HR 2.0 – How To Retain “Agent” Relationships In Organisational Systems

Within the Australian educational landscape, we have seen the evolution of the Universities Admission Index to the ATAR (Australian Tertiary Admission Rank) which aims at aggregating and creating a single universities admission rank that fosters not only transparency, but more so ‘fluidity‘ in the Educational System.





However, regardless of how prolific the new ‘system’ is – it still ‘ranks’ you on a set of ‘quantitative data’ which is based on a ‘statistical model of inference’ that does not account for a) the desire for undergraduate students to express their key strengths in alternative projects (such as web development or mobile-web development) and b) the incorporation of their ‘unique abilities‘ to create the right type of ‘career succession‘ programme that ties in with their goals and ambitions to allow their interests to be fostered and inter-woven into a process that enables them to progressively integrate their key strengths across all bands (whether its of a technical, systematic or dynamic nature).


The level of insight into this spectrum is a clear-cut articulation of how, within the nature of ‘cybernetics‘, one can use the precedents rooted in the ‘control cycle‘ to asses and visualize ‘career succession strategies’ that employs not only their academic interest, but also their Entrepreneurial interests which codify the natural flow of what I call as ‘alternative career path planning‘.

Alternative Career Path Planning would mean that once students are in a respectable and mature level of justification for their career intentions, they then ‘test’ or ‘model out’ scenarios which allow them to ‘mix and match’ even very relatively difficult subjects – in which cases at Universities, they often require ‘prerequisites’ – to suitable pathways that enable them to bring their core ideas and projects to fruition. This process will require the fusion of ‘theory focused planning’ together with a ‘task-force’ that employs and nurtures the evolving undergraduate intentions on incorporating empiric, up to date examples of their ideas with emphasis on historical or empirical evidence with a criterion ‘measure’ that utilizes a weighted-average approach to identify and validate the ‘agents’ capabilities with requisite skills that collectively ebb and flow with their ‘ever evolving career intentions’ as the fundamental principal of Human Resource strategy is to keep ‘staff’ as their most ‘valued assets’ in the organisational system – a key vantage-point for HR Managers who often struggle with ‘retention’ and ‘turnover’ ratios in their organisations as obviously, its very hard to keep the N-Gen niche motivated in industries which can from the start influence the ‘agent’ but then as time goes by – sway the agent to look for other ‘opportunities and interests’ which complement their ‘motivational drivers for success’.

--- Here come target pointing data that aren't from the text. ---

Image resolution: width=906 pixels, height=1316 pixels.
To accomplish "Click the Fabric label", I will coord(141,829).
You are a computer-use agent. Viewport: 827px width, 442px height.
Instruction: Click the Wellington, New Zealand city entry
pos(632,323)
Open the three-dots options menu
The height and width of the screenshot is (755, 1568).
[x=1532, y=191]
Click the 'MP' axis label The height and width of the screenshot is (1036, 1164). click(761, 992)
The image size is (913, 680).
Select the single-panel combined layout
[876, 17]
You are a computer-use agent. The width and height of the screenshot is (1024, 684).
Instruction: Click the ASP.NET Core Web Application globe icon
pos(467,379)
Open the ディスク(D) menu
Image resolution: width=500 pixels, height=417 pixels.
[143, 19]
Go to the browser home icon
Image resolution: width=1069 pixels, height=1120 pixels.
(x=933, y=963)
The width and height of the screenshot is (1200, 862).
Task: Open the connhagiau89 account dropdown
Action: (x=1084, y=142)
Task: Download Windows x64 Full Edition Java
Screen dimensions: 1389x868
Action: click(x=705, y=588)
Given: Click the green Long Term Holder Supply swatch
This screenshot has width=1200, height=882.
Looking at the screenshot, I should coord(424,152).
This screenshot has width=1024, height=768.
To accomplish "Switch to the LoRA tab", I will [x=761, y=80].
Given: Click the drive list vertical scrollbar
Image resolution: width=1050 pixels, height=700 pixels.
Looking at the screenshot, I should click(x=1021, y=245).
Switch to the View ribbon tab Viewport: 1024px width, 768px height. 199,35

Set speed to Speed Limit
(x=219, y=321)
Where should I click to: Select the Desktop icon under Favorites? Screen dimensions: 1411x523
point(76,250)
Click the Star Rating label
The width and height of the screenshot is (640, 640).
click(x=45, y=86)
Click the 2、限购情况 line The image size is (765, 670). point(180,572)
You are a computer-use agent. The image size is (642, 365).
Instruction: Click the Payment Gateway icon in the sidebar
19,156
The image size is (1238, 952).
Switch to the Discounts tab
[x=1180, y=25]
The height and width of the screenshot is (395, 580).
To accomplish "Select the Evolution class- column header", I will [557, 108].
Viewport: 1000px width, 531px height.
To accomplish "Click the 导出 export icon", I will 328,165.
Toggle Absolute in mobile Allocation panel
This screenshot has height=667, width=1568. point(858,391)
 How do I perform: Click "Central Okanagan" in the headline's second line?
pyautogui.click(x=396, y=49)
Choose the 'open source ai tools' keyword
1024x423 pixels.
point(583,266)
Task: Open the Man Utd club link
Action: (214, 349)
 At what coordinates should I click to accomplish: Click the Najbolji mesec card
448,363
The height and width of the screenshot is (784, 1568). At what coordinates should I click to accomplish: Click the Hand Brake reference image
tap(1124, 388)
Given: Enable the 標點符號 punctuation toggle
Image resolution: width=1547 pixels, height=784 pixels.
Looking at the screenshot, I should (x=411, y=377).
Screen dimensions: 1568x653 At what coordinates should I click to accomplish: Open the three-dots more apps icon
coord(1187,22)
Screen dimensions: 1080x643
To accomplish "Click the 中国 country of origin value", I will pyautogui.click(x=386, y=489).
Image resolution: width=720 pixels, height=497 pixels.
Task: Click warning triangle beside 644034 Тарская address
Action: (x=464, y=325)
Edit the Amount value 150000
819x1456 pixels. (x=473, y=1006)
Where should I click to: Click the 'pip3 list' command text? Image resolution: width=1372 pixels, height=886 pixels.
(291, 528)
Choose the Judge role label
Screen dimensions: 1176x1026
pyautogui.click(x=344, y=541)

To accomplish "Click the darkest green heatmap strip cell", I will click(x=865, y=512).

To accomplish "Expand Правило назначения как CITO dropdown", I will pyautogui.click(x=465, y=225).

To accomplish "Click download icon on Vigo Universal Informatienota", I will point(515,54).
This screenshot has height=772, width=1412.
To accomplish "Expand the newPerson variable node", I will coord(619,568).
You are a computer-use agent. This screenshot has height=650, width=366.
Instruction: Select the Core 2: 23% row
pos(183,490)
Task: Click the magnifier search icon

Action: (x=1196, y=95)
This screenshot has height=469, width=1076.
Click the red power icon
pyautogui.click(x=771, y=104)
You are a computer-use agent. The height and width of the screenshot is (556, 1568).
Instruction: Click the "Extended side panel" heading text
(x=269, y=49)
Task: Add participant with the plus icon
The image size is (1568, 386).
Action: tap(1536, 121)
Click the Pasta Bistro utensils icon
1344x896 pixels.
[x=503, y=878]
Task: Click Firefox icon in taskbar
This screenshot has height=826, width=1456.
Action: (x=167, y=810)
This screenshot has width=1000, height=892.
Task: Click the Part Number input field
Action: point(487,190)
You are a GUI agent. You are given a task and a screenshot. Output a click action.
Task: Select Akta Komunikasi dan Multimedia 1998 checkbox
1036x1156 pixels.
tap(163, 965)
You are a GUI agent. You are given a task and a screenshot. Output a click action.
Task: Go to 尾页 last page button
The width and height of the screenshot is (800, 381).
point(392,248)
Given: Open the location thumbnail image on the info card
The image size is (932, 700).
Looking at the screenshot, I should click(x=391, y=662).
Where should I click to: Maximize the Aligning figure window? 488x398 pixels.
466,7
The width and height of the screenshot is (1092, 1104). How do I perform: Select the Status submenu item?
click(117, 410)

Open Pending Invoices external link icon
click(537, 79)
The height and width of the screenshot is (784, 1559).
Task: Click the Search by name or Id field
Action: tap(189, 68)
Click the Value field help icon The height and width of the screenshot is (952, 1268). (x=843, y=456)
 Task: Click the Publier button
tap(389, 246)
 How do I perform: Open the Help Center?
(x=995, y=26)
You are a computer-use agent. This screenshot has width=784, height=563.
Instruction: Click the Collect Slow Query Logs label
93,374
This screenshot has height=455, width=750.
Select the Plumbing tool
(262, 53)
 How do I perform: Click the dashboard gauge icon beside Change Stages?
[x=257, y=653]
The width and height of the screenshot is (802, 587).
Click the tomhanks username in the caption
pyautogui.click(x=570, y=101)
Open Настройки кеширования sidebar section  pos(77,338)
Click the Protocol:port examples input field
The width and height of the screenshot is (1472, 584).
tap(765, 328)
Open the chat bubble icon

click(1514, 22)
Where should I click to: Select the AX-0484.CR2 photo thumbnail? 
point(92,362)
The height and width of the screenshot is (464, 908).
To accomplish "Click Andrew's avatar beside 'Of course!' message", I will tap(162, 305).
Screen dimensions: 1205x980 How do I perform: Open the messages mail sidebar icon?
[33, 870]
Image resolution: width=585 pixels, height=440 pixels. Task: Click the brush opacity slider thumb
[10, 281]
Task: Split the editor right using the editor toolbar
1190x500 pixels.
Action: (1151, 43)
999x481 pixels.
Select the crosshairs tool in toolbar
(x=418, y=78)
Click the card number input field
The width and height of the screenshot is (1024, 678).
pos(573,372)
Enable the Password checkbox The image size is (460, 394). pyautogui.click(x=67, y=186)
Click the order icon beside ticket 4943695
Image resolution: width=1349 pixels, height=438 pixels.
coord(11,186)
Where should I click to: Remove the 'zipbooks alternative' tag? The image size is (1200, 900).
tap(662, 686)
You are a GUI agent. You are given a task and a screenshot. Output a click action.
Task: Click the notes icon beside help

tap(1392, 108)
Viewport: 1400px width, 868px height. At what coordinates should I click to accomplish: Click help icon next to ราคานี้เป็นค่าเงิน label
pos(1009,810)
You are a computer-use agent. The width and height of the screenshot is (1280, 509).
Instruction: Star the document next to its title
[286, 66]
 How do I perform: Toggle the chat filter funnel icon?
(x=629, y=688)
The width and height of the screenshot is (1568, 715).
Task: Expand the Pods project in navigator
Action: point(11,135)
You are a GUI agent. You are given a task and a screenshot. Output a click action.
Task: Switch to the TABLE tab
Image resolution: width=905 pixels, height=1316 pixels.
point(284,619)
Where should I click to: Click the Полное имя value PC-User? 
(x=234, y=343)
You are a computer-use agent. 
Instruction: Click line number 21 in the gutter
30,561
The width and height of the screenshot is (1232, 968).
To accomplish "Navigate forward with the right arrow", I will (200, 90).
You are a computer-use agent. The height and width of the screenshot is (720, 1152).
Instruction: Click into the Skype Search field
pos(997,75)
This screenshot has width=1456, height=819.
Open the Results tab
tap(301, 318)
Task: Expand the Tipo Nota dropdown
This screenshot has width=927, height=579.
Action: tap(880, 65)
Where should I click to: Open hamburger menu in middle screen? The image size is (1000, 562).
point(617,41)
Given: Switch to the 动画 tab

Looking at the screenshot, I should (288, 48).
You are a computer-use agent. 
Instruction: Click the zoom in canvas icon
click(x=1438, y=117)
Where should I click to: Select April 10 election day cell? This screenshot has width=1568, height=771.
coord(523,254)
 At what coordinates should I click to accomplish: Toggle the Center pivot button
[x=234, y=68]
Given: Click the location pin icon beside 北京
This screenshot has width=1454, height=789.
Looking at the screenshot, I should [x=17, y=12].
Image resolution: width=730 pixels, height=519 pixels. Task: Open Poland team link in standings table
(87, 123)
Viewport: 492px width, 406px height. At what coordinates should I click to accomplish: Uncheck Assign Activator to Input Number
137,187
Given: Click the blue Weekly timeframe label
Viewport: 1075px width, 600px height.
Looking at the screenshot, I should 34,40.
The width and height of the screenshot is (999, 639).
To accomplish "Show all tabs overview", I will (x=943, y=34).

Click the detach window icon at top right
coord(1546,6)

The core challenge here would be how can we create the relevant ‘system’ which not only measures data quantitatively, but also qualitatively ranks the relevant ‘human capital input’ within the ‘organisational system’ to fuse a) business intelligence initiatives with b) a ‘Mentoring’ initiative that propels and differentiates each ‘agent’ in the ‘organisation’ as an ‘individual product’ or ‘product base’ that aims at differentiating the various ‘learning styles’ in combination with a ‘knowledge management platform’ that not only harvests their potential; but enables them to contribute ‘ideas’ to members at the very senior level of the organisation (regardless of legal nature) so that they can also contribute to the ‘organisational wide projects’ which often require collaboration of very senior project managers (in the case of Matrix Styled Organisations) or your direct report (in the case of small business and sole trader initiatives). Personally, I believe that all organisations should respect every ‘agents’ input into the system, measure it with reference to something I stumbled accross in the Harvard Business Review as “experience curves” and re-concile it with a rich framework to retain, evolve and develop participants in the system.